• _MATERIAL FOR THIS EXERCISE_

☆ ☆ ☆ ☆

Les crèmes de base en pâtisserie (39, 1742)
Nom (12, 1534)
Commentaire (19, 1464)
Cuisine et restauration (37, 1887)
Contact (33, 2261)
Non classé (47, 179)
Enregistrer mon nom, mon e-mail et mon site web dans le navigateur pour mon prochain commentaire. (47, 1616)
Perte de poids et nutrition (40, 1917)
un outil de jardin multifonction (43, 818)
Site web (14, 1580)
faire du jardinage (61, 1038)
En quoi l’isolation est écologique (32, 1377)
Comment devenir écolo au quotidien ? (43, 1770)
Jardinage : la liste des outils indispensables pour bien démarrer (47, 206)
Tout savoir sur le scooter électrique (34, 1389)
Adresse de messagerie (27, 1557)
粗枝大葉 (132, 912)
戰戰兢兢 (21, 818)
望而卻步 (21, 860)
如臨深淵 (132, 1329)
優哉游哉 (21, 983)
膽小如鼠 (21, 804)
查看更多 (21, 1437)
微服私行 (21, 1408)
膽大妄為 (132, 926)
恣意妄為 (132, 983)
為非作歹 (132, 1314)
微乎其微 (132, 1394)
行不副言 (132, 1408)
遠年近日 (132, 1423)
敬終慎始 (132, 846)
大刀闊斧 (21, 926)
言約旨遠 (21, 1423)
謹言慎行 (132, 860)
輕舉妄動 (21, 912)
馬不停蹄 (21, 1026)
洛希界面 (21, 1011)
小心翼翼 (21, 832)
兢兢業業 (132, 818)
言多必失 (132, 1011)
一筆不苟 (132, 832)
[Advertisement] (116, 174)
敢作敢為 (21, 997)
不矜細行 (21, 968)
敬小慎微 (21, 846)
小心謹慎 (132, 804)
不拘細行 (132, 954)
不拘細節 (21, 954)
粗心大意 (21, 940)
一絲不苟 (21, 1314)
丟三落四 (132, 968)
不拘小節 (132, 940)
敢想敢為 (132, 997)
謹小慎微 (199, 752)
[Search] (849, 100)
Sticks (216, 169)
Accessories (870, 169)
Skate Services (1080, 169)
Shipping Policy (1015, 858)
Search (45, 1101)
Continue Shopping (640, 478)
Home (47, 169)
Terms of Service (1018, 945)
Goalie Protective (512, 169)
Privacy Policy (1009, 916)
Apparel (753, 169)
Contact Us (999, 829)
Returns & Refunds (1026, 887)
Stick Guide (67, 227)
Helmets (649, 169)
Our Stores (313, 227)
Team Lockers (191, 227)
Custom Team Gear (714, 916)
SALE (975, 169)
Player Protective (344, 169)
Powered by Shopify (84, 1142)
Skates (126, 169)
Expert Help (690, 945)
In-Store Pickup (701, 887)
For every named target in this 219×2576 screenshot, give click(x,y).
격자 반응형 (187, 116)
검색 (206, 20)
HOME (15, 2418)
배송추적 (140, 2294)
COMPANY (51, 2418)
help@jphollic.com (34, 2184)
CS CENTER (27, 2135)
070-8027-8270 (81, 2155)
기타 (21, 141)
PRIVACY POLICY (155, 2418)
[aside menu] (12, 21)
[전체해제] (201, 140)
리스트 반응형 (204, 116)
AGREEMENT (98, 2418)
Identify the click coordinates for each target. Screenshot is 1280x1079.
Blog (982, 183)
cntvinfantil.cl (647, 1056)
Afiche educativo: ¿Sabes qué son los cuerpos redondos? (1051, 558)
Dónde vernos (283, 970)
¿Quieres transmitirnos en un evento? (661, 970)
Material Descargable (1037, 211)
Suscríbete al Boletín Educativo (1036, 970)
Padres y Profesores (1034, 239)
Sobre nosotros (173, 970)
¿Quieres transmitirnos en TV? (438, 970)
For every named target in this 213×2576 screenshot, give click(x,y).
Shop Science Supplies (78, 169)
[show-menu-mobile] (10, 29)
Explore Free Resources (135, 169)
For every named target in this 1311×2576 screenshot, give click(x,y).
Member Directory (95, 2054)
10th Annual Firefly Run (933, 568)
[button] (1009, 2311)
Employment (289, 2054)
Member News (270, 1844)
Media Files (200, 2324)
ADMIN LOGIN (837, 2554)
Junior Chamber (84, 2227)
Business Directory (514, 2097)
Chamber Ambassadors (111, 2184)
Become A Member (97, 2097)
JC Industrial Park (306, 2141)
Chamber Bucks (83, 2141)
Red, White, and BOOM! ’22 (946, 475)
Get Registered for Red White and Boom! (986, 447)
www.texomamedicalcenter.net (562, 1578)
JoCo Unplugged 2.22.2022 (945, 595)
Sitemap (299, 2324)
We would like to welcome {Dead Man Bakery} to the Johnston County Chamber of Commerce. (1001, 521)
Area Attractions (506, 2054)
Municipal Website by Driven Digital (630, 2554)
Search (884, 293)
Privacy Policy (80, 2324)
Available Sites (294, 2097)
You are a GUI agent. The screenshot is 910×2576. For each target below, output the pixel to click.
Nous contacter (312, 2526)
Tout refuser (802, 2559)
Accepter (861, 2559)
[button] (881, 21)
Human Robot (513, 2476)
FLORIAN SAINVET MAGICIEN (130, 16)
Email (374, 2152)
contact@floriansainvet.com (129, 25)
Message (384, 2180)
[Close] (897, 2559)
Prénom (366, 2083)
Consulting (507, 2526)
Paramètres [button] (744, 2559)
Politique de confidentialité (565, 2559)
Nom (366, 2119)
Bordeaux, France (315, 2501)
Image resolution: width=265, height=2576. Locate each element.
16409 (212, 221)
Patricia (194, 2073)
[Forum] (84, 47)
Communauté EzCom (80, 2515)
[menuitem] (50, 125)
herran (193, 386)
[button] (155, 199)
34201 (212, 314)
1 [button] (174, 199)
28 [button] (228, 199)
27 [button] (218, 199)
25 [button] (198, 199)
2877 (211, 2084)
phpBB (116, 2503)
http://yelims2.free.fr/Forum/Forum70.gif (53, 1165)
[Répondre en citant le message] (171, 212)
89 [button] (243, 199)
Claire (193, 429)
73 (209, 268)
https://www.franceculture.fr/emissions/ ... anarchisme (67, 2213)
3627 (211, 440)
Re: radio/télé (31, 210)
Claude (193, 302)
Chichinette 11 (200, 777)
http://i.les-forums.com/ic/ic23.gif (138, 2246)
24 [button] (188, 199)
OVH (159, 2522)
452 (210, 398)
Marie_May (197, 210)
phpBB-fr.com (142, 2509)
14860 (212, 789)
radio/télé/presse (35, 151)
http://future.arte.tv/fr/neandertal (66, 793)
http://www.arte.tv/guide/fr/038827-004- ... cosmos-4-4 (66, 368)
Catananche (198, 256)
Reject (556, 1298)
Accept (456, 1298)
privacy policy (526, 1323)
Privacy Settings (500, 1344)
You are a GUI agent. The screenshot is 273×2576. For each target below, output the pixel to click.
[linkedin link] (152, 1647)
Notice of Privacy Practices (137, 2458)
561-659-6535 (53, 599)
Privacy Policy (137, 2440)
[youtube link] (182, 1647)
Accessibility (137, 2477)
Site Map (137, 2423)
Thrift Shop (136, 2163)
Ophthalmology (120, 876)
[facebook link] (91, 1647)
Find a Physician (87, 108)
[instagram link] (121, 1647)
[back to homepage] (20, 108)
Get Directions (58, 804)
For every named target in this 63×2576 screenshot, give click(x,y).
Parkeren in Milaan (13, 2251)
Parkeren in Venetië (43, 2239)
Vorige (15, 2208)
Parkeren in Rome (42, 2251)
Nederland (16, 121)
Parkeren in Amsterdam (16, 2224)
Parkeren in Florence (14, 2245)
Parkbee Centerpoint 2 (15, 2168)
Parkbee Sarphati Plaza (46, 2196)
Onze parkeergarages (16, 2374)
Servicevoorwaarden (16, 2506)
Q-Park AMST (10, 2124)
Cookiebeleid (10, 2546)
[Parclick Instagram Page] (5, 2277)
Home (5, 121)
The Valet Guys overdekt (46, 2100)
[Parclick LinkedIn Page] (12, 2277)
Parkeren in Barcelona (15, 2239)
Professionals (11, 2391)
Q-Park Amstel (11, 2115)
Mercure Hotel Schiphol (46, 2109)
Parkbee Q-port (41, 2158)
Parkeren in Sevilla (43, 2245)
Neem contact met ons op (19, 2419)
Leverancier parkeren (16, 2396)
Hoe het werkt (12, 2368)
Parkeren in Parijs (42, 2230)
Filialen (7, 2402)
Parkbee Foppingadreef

☆ ☆ ☆ ☆

• _THE PROBLEM_
Give again, word for word, every line of the listing above from the one with "FLORIAN SAINVET MAGICIEN (130, 16)" to the one with "452 (210, 398)", both inclusive, and nothing beyond them.

• _REPLY TO THE TASK_
FLORIAN SAINVET MAGICIEN (130, 16)
Email (374, 2152)
contact@floriansainvet.com (129, 25)
Message (384, 2180)
[Close] (897, 2559)
Prénom (366, 2083)
Consulting (507, 2526)
Paramètres [button] (744, 2559)
Politique de confidentialité (565, 2559)
Nom (366, 2119)
Bordeaux, France (315, 2501)
Image resolution: width=265, height=2576. Locate each element.
16409 (212, 221)
Patricia (194, 2073)
[Forum] (84, 47)
Communauté EzCom (80, 2515)
[menuitem] (50, 125)
herran (193, 386)
[button] (155, 199)
34201 (212, 314)
1 [button] (174, 199)
28 [button] (228, 199)
27 [button] (218, 199)
25 [button] (198, 199)
2877 (211, 2084)
phpBB (116, 2503)
http://yelims2.free.fr/Forum/Forum70.gif (53, 1165)
[Répondre en citant le message] (171, 212)
89 [button] (243, 199)
Claire (193, 429)
73 (209, 268)
https://www.franceculture.fr/emissions/ ... anarchisme (67, 2213)
3627 (211, 440)
Re: radio/télé (31, 210)
Claude (193, 302)
Chichinette 11 (200, 777)
http://i.les-forums.com/ic/ic23.gif (138, 2246)
24 [button] (188, 199)
OVH (159, 2522)
452 (210, 398)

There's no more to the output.